Task item: Within the records below, reproduce without change the lines from the line that has "Whistleblowing (215, 2254)" through the line that has "Androidiani (43, 1622)", and only those.

Information supplied:
________________________

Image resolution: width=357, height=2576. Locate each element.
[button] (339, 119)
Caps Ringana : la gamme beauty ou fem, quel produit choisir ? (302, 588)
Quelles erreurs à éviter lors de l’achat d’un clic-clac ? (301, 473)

________________________

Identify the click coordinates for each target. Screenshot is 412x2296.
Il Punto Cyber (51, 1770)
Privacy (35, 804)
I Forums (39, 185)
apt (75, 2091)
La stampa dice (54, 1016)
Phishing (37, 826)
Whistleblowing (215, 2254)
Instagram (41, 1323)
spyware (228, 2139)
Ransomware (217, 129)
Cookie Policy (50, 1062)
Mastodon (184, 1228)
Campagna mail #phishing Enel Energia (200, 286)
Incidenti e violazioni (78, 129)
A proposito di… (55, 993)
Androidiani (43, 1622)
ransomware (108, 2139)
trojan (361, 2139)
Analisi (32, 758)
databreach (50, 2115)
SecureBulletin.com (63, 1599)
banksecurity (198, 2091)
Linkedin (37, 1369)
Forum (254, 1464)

________________________

Result below:
Whistleblowing (215, 2254)
Instagram (41, 1323)
spyware (228, 2139)
Ransomware (217, 129)
Cookie Policy (50, 1062)
Mastodon (184, 1228)
Campagna mail #phishing Enel Energia (200, 286)
Incidenti e violazioni (78, 129)
A proposito di… (55, 993)
Androidiani (43, 1622)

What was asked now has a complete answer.